Setting the foundations

Breaking this into a few pieces, first the findspark package must be installed to your SWAP instance.

!pip install findspark

findspark can then be called to bring the system spark 2.x libraries into your environment

import findspark
findspark.init('/usr/lib/spark2')
from pyspark.sql import SparkSession
import os

The SparkSession builder is then used to give the spark app a name and specify some useful defaults. In this example we provide appropriate proxies to the spark driver to download the graphframes package. Other spark dependencies can be installed in a similar fashion. For python library dependencies, continue reading.

builder = (
    SparkSession.builder
    .appName('example spark application')
    .config(
        'spark.driver.extraJavaOptions',
        ' '.join('-D{}={}'.format(k, v) for k, v in {
            'http.proxyHost': 'webproxy.eqiad.wmnet',
            'http.proxyPort': '8080',
            'https.proxyHost': 'webproxy.eqiad.wmnet',
            'https.proxyPort': '8080',
        }.items()))
    .config('spark.jars.packages', 'graphframes:graphframes:0.6.0-spark2.3-s_2.11')
)

Application Master

Spark can be run either in local mode, where all execution happens on the machine the notebook is started from, or in yarn mode which is fully distributed.

Local

Local mode is especially convenient for initial notebook development. Local mode is typically more responsive than cluster mode, and allows prototyping code against small samples of the data before scaling up to full month or multi-month datasets. Dependencies are additionally easily handled in local mode, when running local nothing special has to be done. Dependencies can be installed with !pip install and will be available in all executor processes. In local mode the number of java threads can be specified using brackets, such as local[12] . It is recommended to provide more memory than the defaults when running in local mode, otherwise a dozen java executor threads might fight over a couple GB of memory.

(
    builder
    .master('local[12]')
    .config('spark.driver.memory', '8g')
)

Yarn

Local mode has it's limits. When more compute is necessary set the master to yarn and specify some limits to the amount of compute to use. Spark will execute a task per core, so 100 executors with 2 cores will give 200 parallel tasks with 400G of total memory to work on the notebook.

(
    builder
    .master('yarn')
    .config('spark.dynamicAllocation.maxExecutors', 100)
    .config('spark.executor.memory', '3g')
    .config('spark.executor.cores', 2)
)

Yarn with python dependencies

Yarn with dependencies is managed by shipping a virtualenv containing all the dependencies to each executor. There are two options for packaging up the virtualenv. The simplest is to use a notebook bang command to zip up the current virtualenv. For more advanced usage see venv-pack.

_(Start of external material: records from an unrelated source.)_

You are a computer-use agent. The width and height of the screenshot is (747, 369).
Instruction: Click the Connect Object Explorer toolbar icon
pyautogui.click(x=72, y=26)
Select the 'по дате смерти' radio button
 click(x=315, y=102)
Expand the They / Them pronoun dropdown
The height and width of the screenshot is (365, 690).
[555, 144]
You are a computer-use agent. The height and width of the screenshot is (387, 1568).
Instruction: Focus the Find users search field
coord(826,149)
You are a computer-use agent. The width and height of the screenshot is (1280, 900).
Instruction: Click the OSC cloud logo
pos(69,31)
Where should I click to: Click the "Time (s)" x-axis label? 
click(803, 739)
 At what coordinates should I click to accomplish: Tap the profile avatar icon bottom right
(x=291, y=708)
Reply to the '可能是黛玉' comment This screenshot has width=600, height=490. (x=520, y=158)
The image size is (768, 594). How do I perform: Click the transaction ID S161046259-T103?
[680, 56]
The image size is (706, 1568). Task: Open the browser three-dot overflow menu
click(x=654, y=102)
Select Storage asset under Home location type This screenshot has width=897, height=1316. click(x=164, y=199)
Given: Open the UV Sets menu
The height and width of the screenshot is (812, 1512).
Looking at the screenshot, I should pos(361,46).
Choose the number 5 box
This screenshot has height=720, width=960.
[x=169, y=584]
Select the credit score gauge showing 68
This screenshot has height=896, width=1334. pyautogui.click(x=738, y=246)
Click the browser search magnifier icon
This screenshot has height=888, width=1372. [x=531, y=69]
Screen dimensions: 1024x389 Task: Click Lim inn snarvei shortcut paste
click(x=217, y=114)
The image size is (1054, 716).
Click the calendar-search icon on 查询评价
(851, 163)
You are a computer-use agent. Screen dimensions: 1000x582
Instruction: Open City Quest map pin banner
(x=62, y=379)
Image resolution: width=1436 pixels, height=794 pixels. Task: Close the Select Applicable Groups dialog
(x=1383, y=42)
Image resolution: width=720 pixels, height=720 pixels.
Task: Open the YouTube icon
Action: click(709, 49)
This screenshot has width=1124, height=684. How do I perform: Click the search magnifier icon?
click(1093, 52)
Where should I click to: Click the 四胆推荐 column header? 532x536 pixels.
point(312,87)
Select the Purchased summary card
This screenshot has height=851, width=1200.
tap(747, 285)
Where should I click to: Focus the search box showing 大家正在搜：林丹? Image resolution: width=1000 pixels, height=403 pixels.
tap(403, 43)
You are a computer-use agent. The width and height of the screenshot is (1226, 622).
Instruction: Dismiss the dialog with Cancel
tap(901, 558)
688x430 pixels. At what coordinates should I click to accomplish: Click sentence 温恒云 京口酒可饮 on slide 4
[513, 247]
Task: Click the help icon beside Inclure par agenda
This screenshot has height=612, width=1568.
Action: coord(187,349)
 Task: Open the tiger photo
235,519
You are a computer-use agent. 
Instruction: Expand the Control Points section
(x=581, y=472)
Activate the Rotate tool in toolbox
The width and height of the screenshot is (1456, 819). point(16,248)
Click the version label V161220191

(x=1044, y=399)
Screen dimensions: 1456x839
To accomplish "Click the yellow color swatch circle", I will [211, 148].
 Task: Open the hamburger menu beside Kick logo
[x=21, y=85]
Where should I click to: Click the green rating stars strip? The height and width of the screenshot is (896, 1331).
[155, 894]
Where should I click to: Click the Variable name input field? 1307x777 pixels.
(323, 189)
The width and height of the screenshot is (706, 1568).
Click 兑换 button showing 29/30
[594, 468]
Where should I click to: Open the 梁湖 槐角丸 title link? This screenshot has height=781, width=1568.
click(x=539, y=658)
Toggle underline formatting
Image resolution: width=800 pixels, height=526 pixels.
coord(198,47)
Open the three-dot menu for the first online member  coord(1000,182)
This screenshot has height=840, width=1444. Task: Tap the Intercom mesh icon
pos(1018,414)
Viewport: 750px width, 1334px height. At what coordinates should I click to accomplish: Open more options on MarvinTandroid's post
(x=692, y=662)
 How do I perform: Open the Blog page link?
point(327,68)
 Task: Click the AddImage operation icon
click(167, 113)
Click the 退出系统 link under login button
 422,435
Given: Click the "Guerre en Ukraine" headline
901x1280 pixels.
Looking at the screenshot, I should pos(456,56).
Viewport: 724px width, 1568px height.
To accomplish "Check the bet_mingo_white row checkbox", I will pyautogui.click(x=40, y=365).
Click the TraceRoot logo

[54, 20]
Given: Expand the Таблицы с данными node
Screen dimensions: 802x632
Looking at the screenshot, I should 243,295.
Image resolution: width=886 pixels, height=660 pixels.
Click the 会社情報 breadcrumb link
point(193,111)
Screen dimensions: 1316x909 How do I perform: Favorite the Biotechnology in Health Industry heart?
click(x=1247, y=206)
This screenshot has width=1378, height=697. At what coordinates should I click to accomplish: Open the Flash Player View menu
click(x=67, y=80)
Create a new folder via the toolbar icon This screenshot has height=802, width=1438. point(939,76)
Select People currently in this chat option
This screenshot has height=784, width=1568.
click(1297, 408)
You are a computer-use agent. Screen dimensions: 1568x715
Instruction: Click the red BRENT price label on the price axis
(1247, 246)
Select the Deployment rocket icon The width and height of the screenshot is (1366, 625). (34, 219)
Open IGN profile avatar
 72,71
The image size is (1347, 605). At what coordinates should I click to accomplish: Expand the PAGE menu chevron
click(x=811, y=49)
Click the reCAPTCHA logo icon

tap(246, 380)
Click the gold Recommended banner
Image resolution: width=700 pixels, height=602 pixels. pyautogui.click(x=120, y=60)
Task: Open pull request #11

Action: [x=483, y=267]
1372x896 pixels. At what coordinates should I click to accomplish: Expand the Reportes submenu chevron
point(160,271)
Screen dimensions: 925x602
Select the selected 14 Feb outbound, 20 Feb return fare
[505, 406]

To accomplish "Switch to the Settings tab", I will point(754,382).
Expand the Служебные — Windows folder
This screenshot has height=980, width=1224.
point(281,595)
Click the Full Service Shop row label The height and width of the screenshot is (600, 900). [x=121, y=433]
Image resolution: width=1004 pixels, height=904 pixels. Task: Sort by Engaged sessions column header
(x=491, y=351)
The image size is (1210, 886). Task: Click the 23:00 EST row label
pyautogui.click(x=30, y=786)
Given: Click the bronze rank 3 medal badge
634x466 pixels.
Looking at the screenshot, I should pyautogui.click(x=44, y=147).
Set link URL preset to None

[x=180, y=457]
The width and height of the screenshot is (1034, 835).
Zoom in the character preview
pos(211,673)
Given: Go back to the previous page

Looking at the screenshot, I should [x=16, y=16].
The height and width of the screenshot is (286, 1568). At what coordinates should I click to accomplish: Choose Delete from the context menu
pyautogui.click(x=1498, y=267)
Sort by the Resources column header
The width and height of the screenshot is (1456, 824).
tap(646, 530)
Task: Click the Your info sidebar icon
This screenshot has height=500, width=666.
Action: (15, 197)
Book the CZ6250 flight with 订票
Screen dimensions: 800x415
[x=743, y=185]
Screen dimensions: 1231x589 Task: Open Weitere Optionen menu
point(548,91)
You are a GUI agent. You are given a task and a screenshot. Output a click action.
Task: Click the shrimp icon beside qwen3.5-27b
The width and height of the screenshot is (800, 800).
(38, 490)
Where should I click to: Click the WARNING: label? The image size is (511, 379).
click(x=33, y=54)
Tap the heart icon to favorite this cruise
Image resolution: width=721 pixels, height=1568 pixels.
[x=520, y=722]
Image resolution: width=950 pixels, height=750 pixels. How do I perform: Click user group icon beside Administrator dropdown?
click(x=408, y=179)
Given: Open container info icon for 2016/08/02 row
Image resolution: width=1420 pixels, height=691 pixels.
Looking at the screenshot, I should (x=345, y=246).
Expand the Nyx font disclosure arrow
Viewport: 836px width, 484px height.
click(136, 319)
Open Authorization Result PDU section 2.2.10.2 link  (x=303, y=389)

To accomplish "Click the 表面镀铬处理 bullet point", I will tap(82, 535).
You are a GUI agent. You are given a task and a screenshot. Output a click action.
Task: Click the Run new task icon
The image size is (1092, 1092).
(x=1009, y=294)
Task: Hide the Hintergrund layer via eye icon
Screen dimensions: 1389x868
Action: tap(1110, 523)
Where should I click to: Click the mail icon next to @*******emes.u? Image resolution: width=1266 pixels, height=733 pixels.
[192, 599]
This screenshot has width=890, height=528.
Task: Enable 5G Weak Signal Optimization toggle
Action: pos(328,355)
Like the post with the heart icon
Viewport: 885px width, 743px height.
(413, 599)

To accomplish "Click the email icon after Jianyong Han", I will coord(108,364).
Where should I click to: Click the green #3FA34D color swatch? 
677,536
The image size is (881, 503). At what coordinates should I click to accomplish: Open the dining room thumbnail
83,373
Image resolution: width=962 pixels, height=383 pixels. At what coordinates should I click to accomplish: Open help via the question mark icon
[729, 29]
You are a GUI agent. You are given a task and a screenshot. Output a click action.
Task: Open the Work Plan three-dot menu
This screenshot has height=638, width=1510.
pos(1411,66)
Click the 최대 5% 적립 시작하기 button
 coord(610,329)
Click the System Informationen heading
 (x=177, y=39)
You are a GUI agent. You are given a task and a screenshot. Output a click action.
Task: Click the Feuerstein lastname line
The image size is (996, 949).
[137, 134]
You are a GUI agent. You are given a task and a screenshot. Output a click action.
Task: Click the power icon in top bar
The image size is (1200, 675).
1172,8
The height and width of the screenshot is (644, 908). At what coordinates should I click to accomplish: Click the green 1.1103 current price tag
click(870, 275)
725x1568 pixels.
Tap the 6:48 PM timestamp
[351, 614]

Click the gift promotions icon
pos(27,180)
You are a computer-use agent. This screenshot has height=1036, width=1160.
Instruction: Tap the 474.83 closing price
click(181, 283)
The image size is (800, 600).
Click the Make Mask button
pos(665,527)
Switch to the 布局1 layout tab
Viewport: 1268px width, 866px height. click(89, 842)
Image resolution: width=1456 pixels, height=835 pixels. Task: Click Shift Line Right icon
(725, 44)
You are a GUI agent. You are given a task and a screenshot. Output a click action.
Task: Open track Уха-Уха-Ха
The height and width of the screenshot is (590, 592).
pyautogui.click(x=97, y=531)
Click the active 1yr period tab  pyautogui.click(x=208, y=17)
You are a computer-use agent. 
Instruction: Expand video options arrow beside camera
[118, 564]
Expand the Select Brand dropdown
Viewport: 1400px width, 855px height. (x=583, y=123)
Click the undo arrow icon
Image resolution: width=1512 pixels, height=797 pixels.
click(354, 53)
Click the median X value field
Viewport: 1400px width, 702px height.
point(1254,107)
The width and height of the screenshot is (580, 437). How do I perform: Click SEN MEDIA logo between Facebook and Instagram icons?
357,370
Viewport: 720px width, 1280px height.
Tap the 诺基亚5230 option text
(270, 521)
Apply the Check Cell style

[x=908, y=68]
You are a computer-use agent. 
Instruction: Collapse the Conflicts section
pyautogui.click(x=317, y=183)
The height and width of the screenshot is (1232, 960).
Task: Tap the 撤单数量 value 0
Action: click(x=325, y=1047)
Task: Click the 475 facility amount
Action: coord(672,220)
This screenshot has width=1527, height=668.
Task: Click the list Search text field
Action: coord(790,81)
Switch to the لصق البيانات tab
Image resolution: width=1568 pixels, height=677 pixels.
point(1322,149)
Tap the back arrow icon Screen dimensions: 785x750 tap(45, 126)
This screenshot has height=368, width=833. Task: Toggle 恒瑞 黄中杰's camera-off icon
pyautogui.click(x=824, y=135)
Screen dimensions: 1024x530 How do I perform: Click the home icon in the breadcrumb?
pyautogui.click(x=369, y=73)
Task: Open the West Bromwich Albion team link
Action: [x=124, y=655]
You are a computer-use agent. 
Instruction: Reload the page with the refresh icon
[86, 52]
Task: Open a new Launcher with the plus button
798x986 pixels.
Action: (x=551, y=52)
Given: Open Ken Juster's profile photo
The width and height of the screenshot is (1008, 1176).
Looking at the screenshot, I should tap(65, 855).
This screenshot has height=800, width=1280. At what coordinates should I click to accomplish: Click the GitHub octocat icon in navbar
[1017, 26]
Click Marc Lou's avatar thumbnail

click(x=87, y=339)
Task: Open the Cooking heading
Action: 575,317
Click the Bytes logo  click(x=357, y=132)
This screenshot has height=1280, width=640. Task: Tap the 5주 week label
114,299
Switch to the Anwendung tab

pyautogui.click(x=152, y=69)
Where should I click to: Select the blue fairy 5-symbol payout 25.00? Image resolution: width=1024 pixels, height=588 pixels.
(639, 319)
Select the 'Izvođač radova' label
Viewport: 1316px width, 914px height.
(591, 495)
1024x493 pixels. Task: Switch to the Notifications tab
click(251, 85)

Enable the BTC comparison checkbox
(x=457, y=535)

!cd venv; zip -qur ~/spark_venv.zip .

Two environment variables work together to tell spark to ship the virtualenv to the executors and run workers from the included python executable. First is PYSPARK_SUBMIT_ARGS which must be provided an --archives parameter. This parameter is a comma separated list of file paths. Each path can be suffixed with #name to decompress the file into the working directory of the executor with the specified name. The final segment of PYSPARK_SUBMIT_ARGS must always invoke pyspark-shell.

os.environ['PYSPARK_SUBMIT_ARGS'] = '--archives spark_venv.zip#venv pyspark-shell'

In PYSPARK_SUBMIT_ARGS we instructed spark to decompress a virtualenv into the executor working directory. In the next environment variable, PYSPARK_PYTHON, we instruct spark to start executors using python provided in that virtualenv.

os.environ['PYSPARK_PYTHON'] = 'venv/bin/python'

Ready to Go

After the builder is fully configured spark can be started and utilized as normal.

spark = builder.getOrCreate()

Other working examples

An example notebook has been put together demonstrating loading the ELMo package from tensorflow hub and running it across many executors in the yarn cluster.